Of Lesbithians & mandakinis
Call it the result of social engineering or blame it on the kind of men I discuss what kind of curtain material should go with what kind of furniture, but I realised that I was a victim of identity stereotyping, writes Indrajit Hazra.
L ike queen Victoria and the existing law of the land in this country, I was completely unaware of the existence of Lesbos. I mean, I love almost every song sung by that fabulous chanteuse, K.D. Lang, and have in my youth vociferously cheered on every forehand volley delivered by the sinewy, muscled Martina Navratilova. But until I came across the information that it was located at the latitude of 39°10’N and longitude of 26°20’E, I was naively ignorant of the Greek island in the Aegean Sea. Call it the result of social engineering or blame it on the kind of men I discuss what kind of curtain material should go with what kind of furniture, but it was only last week that I not only realised that I was a victim of identity stereotyping, but that I wasn’t the only one.
Being a Bengali who learnt when to keep an article in a sentence and when to drop one the hard way, I know the perils of being ‘short-handed’ into a representation of a community. Like a few days ago when someone, in a very matter of fact way, told me that writers like me — “You know, Indo-Anglian writers” — have a particular kind of writing style and readership. I stopped her in her tracks and told her that I had no idea what she meant by “Indo-Anglian writers like me”. Why, it was only a few days before that someone had complained that my fiction writing was “too Bengali”. (The constant complaint that my journalistic writing is “totally unintelligible” has been duly noted and awaits action by a higher authority.) In the case of the person who tagged me as an ‘Indo-Anglian writer’ (whom I tried to convince that I’m a Bengali writing in English), just because I wrote in English, I had to be... In the case of the other one who saw me as a ‘Bengali writer’ (whom I tried to convince that I’m an Indian writer writing in English), since all my novels were steeped in ‘Bengaliness’, I must be... The funny thing is that both of them were right. And sort of wrong too.

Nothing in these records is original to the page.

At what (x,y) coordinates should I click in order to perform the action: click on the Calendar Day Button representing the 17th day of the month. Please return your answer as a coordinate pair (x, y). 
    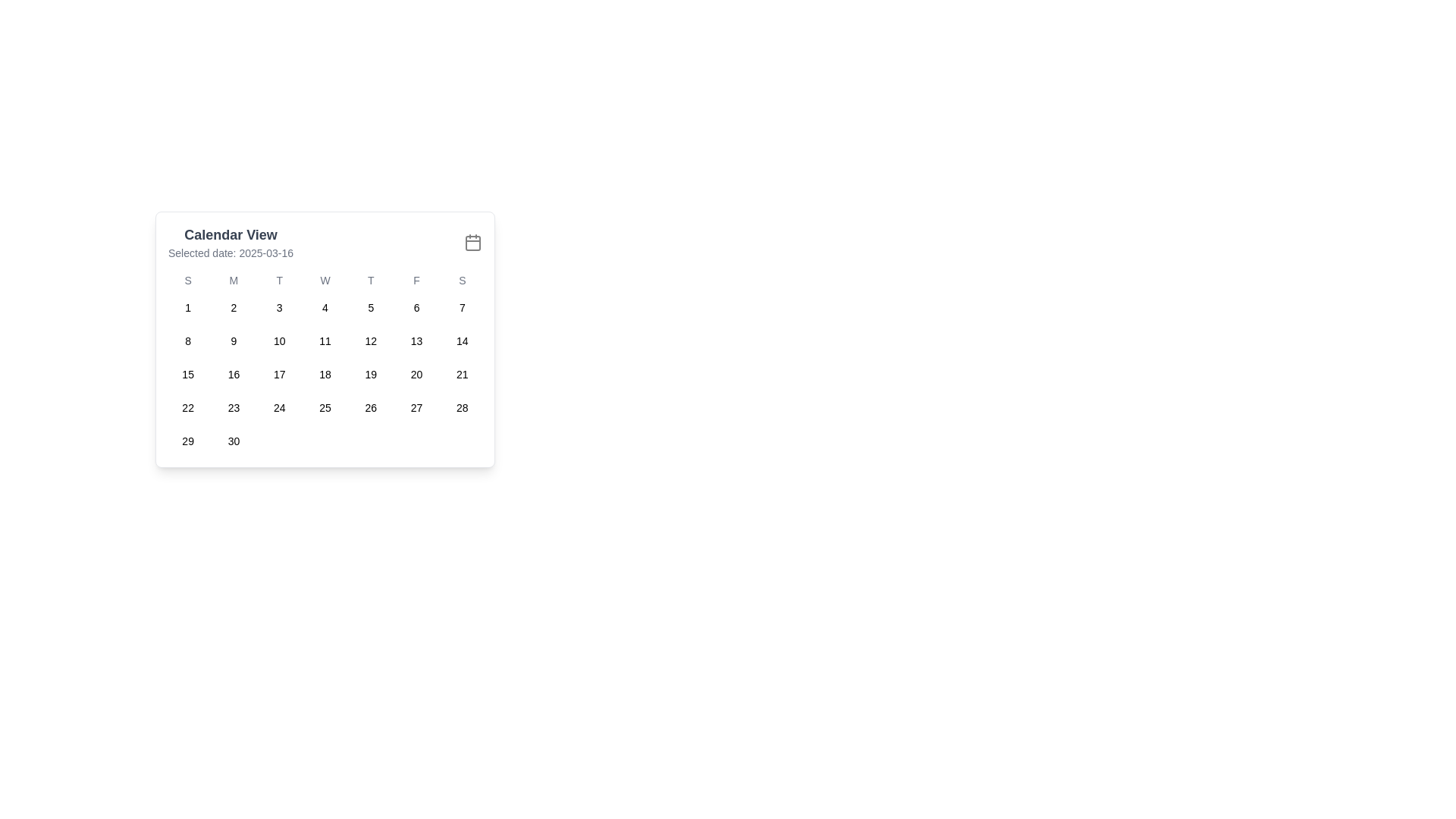
    Looking at the image, I should click on (279, 374).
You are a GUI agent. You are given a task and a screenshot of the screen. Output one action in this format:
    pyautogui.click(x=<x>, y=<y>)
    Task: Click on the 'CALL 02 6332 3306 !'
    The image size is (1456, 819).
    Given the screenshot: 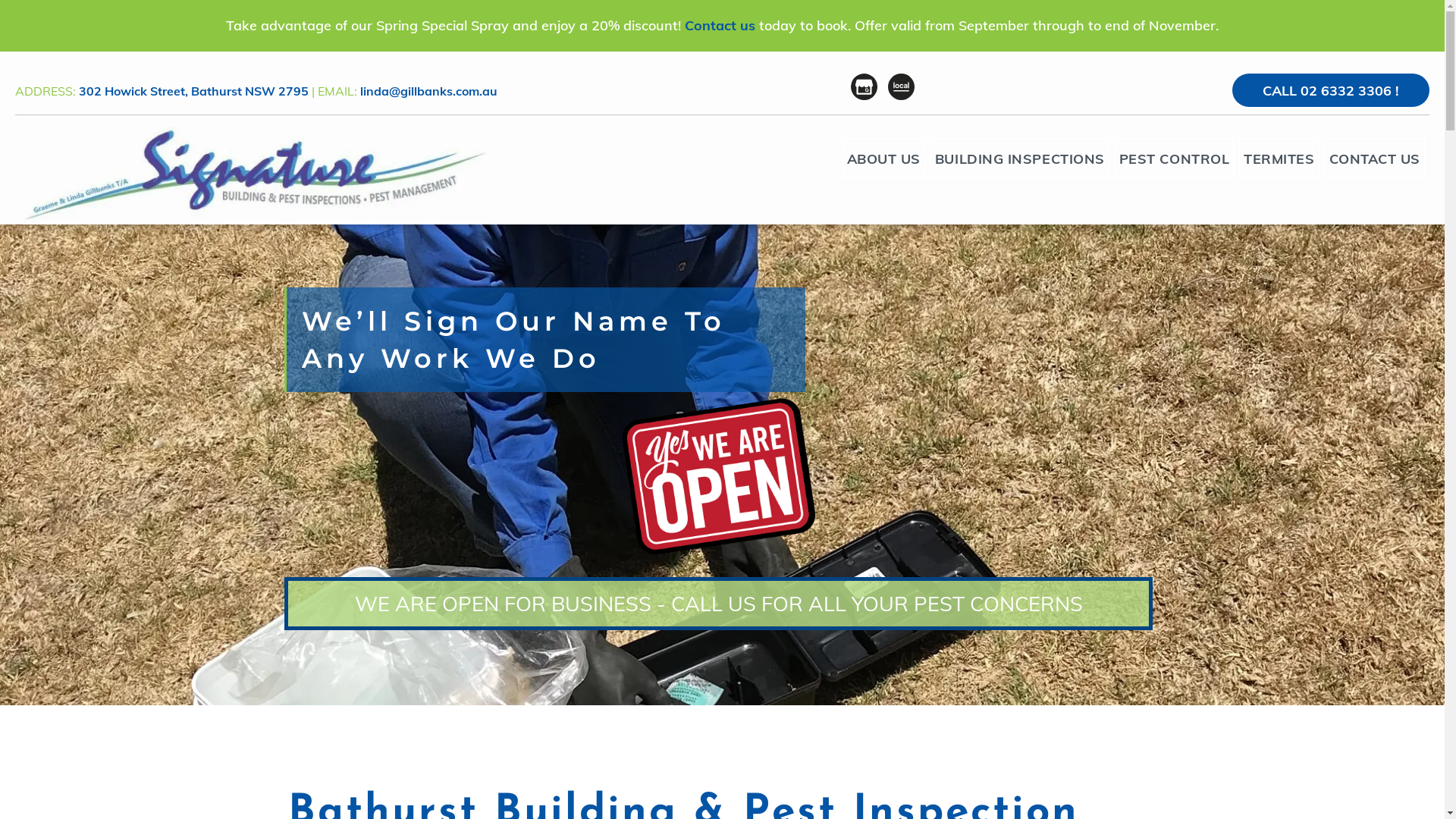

And that’s when I heard about the Lesbians. Three Lesbians — two women and one man — had taken a Greek lesbian rights group to court for calling women who like each other much, much more than my mother likes Jayalalithaa lesbians. I understood their pain. While the lesbian group argued that ‘lesbos’ took their name from the island home of Sappho, that fine poetess from around 600 BC who wrote about the love of one good woman for another good woman, the irate (but not necessarily homophobic) Lesbians insisted that they were all being painted with the wrong brush. Now imagine if all Sardarjis were consigned to being stupid thanks to ‘Santa-Banta’ jokes. Don’t you think intellectual giants like Manmohan Singh, Montek Singh Ahluwalia and Daler Mehndi would have gone to court to correct that bigoted perception? (Don’t answer that if you’re Navjot Singh Sidhu.)
There must be so many others who face such humiliation on a daily basis. The cultured Mozart-loving Philistine (the late Edward Said developed such a complex that he had to invent Orientalism to protect himself and other ‘Palestinians’); the comfort-seeking, champagne-swilling Spartan; the gentle, addicted-to-Sound of Music Hun; the non-identical twins from Siam (okay, so they changed the name of the place to Thailand); the gigolo from Babylon (modern day Iraq); and, of course, the heterosexual Lesbian.
One way out of the islanders’ anguish could be to rename their island Mytilene, after its Capital. After all, it’s not that big and if New Yorkers and Delhiites can be comfortable about having a state and a city of the same name, so can the Lesbians. But then, why should Lesbians change the name of their island? After all, they are the minority who need a strong sense of identity more than the lesbians who can easily call themselves something else. Okay, so how about a compromise? The Lesbians can call themselves Lesbithians (a few jokes about ruffled collars and virgin queens won’t last as long as the prevailing one). The lesbians, on their part, can call themselves mandakinis. It has a certain Greekish ring to it, no? And no islanders are offended.